Georges Gusdorf, philosophe et épistémologue français du XXe siècle, dessine une distinction entre la force et la violence, deux notions souvent confondues : il conteste ainsi l’idée largement répandue selon laquelle la force serait une manifestation de la violence. Bien plus, ces deux notions seraient selon lui antithétiques. Tu pourras ainsi utiliser cette différence entre force et violence dans ta copie de Culture Générale sur le thème de la violence, pour ajouter plus de subtilité à ta dissertation !

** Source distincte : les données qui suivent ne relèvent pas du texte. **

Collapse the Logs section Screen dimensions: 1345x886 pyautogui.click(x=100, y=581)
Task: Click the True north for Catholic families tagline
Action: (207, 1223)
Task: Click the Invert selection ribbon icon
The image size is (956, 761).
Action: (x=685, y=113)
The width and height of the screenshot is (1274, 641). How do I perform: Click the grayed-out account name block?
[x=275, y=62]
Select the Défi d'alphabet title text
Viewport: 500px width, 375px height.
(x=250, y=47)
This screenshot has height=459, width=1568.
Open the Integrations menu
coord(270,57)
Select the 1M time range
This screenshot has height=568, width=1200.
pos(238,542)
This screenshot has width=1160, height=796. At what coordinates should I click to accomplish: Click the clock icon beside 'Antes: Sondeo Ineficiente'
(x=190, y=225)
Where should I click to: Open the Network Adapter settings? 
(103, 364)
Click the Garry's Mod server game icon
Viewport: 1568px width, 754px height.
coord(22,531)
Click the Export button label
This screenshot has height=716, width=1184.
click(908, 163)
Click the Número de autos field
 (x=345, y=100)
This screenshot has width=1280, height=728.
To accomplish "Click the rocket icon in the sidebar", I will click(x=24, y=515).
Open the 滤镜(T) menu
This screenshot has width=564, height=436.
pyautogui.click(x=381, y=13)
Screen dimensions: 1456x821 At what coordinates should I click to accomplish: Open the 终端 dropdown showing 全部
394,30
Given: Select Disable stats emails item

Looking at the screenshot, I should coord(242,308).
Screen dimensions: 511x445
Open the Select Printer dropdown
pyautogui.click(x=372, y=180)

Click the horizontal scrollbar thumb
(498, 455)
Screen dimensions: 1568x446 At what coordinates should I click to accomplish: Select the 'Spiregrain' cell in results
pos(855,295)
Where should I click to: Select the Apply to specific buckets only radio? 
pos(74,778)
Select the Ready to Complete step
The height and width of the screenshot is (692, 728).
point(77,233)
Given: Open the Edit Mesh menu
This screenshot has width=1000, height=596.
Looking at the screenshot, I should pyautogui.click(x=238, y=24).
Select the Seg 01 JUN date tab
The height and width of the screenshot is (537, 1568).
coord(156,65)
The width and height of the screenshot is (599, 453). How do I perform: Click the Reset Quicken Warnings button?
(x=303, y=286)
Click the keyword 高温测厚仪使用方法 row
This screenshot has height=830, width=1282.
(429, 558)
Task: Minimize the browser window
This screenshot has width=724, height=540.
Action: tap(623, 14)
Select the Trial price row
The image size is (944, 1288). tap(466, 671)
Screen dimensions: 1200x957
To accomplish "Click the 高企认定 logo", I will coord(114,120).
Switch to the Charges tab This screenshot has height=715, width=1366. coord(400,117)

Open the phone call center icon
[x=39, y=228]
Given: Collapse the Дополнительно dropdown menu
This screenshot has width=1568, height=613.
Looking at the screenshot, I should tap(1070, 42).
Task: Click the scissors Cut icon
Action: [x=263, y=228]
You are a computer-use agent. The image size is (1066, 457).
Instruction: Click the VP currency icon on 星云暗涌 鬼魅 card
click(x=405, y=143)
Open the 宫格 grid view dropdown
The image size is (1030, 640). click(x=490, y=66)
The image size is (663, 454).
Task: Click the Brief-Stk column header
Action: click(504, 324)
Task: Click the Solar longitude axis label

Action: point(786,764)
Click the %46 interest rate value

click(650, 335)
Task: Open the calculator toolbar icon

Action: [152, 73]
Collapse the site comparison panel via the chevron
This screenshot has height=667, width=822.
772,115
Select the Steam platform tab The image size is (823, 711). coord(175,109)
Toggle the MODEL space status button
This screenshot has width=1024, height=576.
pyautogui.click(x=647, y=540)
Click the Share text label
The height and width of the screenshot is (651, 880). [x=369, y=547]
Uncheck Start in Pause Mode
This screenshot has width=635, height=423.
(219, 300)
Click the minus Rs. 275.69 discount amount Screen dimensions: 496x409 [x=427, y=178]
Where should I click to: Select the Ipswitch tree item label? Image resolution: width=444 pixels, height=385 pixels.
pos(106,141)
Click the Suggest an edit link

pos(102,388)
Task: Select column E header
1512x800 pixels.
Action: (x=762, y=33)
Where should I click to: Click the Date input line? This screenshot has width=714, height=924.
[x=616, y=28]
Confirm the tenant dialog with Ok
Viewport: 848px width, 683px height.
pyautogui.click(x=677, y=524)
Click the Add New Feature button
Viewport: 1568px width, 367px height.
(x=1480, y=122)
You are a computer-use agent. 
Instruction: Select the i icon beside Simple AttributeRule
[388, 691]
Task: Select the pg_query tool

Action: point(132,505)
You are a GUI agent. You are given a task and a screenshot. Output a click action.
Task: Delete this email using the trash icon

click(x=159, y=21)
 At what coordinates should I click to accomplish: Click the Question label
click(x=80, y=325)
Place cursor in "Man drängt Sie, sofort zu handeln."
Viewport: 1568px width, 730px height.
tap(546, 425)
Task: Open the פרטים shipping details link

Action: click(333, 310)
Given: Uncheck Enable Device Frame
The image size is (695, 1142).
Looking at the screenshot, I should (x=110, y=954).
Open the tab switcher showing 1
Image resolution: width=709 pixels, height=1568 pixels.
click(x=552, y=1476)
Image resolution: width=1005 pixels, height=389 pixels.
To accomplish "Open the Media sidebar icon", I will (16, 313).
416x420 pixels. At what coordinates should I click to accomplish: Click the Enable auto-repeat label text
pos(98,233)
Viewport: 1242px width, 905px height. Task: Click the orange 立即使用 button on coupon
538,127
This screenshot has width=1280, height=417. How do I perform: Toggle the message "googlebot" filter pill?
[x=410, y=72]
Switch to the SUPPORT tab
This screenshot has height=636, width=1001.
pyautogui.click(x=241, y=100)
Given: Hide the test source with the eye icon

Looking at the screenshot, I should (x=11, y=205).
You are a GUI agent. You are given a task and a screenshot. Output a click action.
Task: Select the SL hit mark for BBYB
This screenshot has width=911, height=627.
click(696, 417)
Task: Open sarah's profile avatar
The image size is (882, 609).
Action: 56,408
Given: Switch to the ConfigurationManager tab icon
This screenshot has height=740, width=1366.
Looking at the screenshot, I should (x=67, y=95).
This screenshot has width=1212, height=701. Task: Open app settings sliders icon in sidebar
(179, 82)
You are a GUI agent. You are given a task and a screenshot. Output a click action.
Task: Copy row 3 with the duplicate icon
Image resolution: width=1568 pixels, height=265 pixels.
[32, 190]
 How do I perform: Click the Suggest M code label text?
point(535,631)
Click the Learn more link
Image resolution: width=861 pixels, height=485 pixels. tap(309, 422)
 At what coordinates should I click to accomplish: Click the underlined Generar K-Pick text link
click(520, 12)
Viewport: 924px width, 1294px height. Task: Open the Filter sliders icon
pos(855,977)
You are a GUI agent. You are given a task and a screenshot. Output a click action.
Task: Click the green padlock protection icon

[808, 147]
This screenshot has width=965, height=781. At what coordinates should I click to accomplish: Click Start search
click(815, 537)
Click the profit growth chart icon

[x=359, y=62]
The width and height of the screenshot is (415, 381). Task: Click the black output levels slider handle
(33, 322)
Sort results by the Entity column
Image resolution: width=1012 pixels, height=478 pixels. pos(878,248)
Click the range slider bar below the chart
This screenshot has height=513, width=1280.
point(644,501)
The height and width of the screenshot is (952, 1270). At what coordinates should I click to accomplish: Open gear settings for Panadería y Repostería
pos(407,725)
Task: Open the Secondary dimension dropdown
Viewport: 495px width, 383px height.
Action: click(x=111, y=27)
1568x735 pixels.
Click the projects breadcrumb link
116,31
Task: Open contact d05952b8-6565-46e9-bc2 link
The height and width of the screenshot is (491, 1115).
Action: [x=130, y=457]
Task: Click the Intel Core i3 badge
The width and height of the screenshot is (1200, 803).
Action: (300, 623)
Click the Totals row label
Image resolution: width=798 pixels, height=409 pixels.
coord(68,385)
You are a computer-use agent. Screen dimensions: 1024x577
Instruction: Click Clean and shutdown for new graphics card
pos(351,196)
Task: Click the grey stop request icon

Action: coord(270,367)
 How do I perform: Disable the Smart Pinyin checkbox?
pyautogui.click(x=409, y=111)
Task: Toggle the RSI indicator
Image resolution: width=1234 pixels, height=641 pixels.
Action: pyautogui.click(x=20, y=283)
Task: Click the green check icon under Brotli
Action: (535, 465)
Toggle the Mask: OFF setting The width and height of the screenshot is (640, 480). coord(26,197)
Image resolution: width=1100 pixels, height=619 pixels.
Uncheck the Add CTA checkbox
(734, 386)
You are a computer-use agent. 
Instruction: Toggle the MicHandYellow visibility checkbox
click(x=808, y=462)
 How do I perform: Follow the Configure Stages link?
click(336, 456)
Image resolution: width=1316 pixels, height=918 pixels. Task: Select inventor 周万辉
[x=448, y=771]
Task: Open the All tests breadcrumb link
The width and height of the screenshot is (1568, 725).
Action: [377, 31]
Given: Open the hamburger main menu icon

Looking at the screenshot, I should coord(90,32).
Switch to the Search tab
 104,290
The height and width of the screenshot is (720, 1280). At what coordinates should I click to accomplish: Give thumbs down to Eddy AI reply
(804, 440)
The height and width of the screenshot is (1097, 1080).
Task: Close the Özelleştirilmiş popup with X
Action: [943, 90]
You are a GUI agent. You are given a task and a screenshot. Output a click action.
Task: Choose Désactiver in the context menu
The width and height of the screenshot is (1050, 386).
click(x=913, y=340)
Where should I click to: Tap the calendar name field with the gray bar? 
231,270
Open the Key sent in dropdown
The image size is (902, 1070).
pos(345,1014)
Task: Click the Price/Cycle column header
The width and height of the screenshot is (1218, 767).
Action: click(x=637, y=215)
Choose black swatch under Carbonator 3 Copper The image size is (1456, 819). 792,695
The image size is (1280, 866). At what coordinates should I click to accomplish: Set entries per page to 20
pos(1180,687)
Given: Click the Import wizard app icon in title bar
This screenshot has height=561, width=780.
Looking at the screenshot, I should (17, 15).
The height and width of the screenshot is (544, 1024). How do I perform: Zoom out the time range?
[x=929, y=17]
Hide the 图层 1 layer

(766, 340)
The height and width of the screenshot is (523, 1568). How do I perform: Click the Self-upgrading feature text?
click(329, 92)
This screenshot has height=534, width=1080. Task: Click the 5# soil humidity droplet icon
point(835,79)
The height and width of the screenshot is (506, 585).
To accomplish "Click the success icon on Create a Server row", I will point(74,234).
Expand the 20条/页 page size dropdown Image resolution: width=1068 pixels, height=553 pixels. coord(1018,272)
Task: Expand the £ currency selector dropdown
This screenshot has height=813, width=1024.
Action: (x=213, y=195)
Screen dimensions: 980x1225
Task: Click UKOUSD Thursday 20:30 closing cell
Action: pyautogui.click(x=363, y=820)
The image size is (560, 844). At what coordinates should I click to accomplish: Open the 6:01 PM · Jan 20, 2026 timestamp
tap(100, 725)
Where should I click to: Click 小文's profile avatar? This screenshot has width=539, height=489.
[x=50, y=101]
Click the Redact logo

Une réhabilitation de la véritable force

Dans La Vertu de la force, Gusdorf cherche à réhabiliter la notion de force, connotée trop négativement aujourd’hui, selon lui. En effet, au fil des progrès techniques, la force physique des hommes est devenue de moins en moins nécessaire ou valorisée, ce qui menace de rendre l’humanité de plus en plus fragile.

La force véritable renvoie en réalité au « chant profond de l’être manifestant sa résolution » , c’est-à-dire à son aptitude à vaincre son environnement et les événements qui lui arrivent : l’homme doit pouvoir s’affirmer personnellement dans le monde, se rendre maitre de l’événement.

L’homme fort, c’est donc celui qui décide de faire face au monde. Ainsi, « la force consiste à parier toujours pour l’humain, à faire confiance à l’homme en soi-même” , mais aussi “en autrui » .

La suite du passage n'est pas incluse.